Charter school bill aims for fairer application process

Exploris Middle, a charter school in Raleigh.
Exploris Middle, a charter school in Raleigh.

Exploris Middle, a charter school in Raleigh.

RALEIGH — A bill that passed the state Senate Thursday would move authority for regulating public charter schools from the Department of Public Instruction to the State Board of Education. House Bill 334 passed 32-14, with two Democrats joining all voting Republicans to pass it.

“We believe this bill will enhance the accountability of charters and the tax dollars they spend to educate our children,” said Lee Teague, public relations director for the N.C. Public Charter Schools Association.

Charter schools are tuition-free public schools that receive less per-pupil tax dollars than district schools and are governed by a board elected by the school itself, rather than a publicly elected school board. They are subject to some of the same student testing and other requirements as district schools, but have more freedom when it comes to teachers, curriculum and teaching methods.

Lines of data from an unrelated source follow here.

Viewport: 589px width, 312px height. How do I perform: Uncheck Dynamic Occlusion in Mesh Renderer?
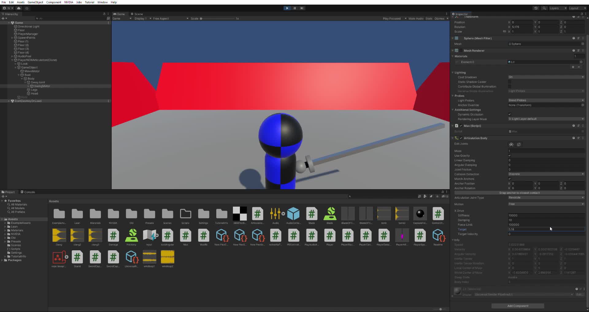(510, 114)
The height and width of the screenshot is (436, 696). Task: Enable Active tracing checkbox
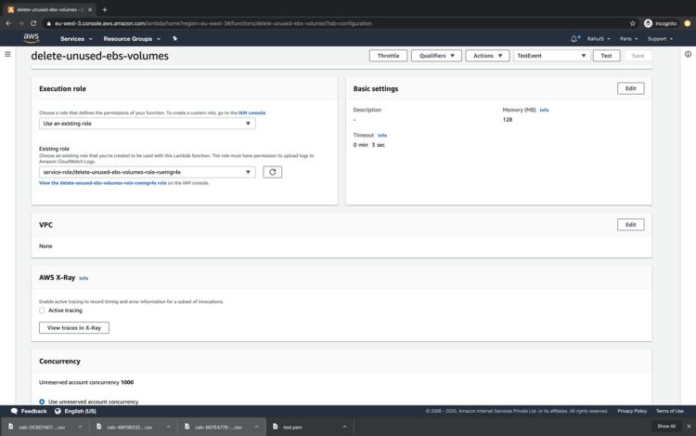pyautogui.click(x=43, y=310)
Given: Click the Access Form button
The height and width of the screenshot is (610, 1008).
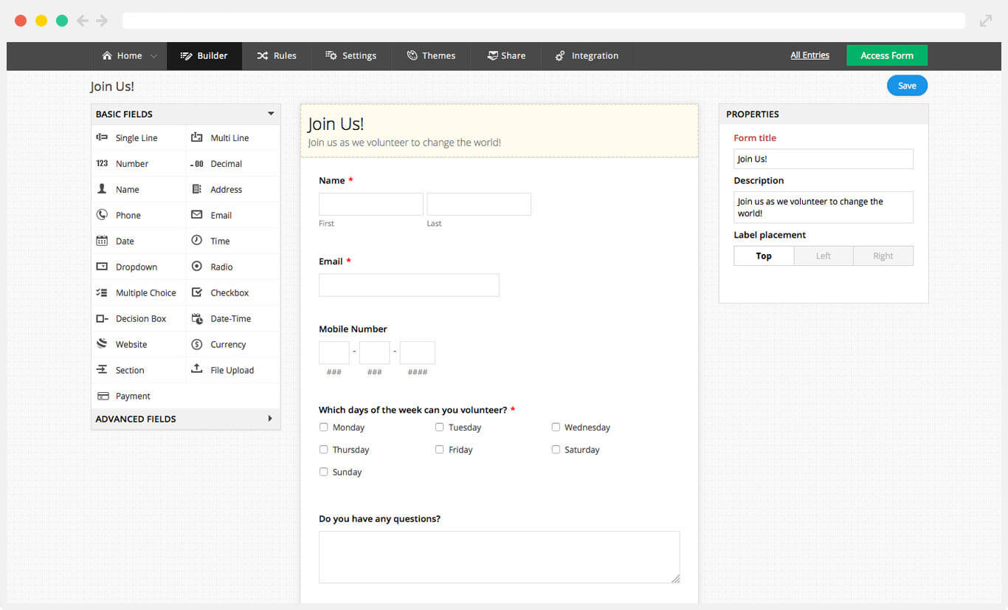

Sen. Jerry Tillman (R-Randolph)

Sen. Jerry Tillman (R-Randolph)

Sen. Jerry Tillman (R-Randolph) said that too many application decisions were made on the basis of “outside information,” and proposed a successful amendment on the floor that provided charters with what he called a fairer application process.

“We’ve had too many cases where suspect ones were approved and good ones were denied. I’m trying to make sure we stop doing that,” Tillman said.

Some charter school advocates say they felt like “redheaded stepchildren” under current law. A particular complaint was that Rebecca Taylor, a member of the State Board of Education who was also a member of the Charter School Advisory Board, was an opponent of charter schools. The bill effectively pushes Taylor off the Advisory Board and re-designates that slot for a member who would be “a charter school advocate” and, while appointed by the State Board of Education, cannot be a member of that board.

Since it was amended in the Senate, the bill will need to be approved by the House or go to conference before being presented to the governor. It passed the House 112-2 in April.